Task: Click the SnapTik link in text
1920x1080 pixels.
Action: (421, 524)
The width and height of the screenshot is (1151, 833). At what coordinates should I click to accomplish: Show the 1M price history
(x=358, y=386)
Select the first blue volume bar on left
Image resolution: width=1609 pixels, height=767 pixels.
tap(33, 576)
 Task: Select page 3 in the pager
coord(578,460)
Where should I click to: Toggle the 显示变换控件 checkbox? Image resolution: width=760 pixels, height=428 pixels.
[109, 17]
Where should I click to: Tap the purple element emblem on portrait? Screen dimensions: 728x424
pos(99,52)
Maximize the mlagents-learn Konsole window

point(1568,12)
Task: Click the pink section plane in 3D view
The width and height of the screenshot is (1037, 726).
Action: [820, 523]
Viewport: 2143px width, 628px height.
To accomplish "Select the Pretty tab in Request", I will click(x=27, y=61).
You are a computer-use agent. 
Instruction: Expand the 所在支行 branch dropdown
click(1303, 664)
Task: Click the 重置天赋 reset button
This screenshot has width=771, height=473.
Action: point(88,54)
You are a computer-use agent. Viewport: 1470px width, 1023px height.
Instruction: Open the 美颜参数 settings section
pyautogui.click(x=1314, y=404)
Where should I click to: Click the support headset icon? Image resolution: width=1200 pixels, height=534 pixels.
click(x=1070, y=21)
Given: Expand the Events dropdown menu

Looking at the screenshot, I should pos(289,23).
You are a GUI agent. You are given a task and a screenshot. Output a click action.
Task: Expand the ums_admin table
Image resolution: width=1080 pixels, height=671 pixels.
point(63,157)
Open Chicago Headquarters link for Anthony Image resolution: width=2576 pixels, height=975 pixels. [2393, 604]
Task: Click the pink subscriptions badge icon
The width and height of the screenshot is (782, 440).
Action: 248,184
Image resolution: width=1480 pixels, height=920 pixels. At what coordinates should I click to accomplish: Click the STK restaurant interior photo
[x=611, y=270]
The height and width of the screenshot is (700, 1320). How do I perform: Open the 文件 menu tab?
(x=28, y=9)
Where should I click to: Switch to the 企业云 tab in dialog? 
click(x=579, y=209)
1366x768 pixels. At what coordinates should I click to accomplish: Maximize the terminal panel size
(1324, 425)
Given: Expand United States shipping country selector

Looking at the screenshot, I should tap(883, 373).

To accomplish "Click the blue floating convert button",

=-=-=-=-=

Exercise:
Among the lines above, find those holding "link" and copy each one.

Solution below:
Task: Click the SnapTik link in text
Open Chicago Headquarters link for Anthony Image resolution: width=2576 pixels, height=975 pixels. [2393, 604]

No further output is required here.